About the concern: Brain MRI scans may help NASA plan safer missions to space (Health Imaging):
“Not a lot is known about cognitive impairment in humans during spaceflight,” Donna R. Roberts, MD, Medical University of South Carolina’s Department of Radiology, said in a statement … Roberts found “widespread” changes in brain structure that correlated with changes in cognitive performance and motor skills.
The long-term effects of these brain changes remains unknown, the authors wrote, but based on the findings, Roberts argued that NASA needs to change its medical protocol…
“These findings suggest that the brain changes seen with microgravity have measurable behavioral consequences,” Roberts and colleagues explained in the study. “While observed in a relatively small sample, with some variation based on astronaut demographics, these results may have major health significance that should be considered in spaceflight policy and planning.”
The full study was published online in the American Journal of Neuroradiology.

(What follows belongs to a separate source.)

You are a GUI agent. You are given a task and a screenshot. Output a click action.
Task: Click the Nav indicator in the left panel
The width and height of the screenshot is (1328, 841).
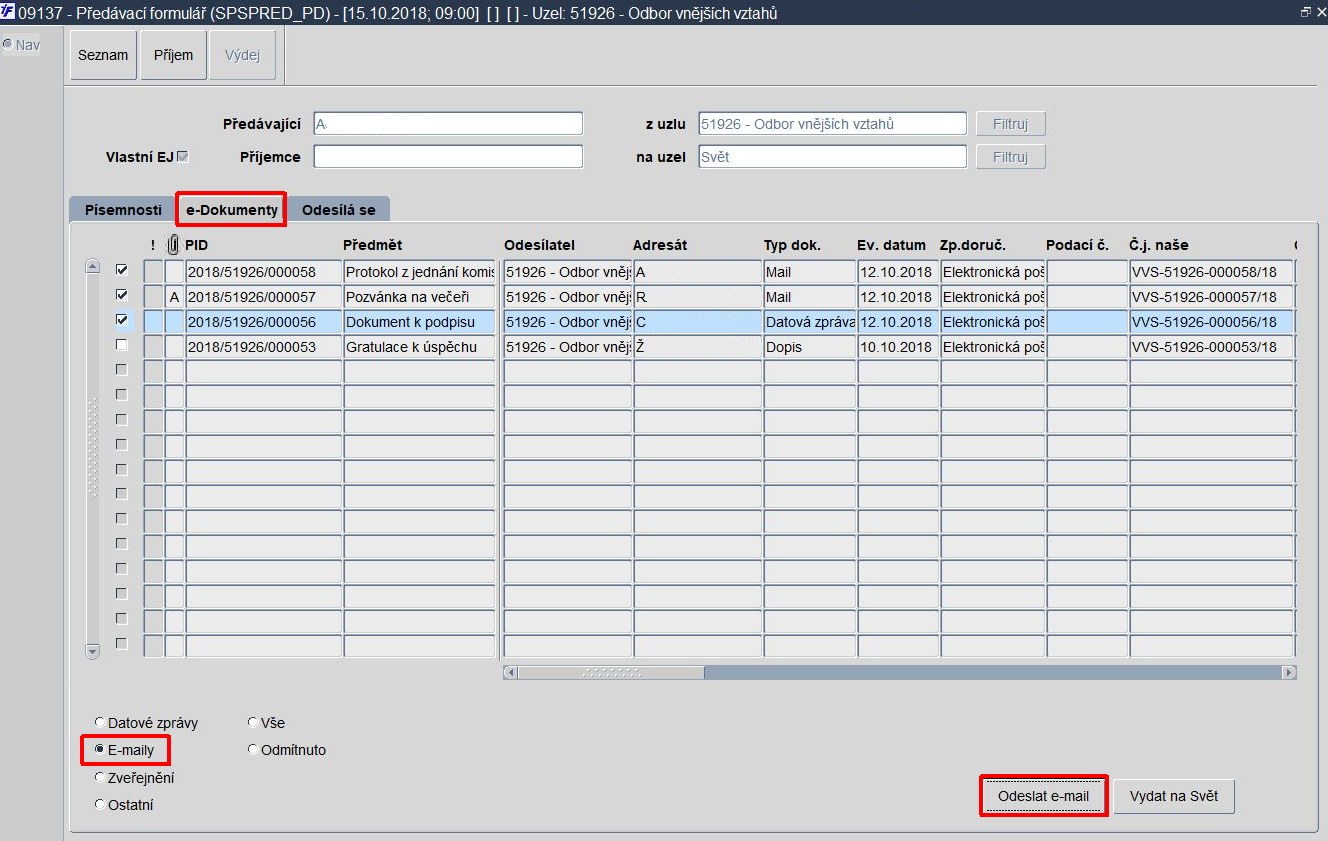tap(22, 45)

About the hope: How VR, AR could support astronauts’ mental health in space (MobiHealth News):
“Spending three years in an enclosed spacecraft with less than a handful of companions is a daunting task — not just physically but psychologically. However, that will be the reality for the crew going to Mars, a trip which is slated for some time in the next two decades … Augmented and virtual reality continuously resurfaced at the conference as a way to address astronauts’ mental wellbeing during the three-year journey to Mars…
“In addition to just mood, we need to think about what is the physiological impact. What does the radiation do to cognitive and behavioral function, what does it do to the immune function,” Fabre said (Editor’s Note: Kristin Fabre, senior innovation scientist at Translational Research Institute for Space Health). “So, when we are looking at a lot of these technologies to gauge cognitive or behavioral wellbeing, we would also like to have a physiological element to it as well. So, tying in monitoring or diagnosing to what is happening on the physiological level.”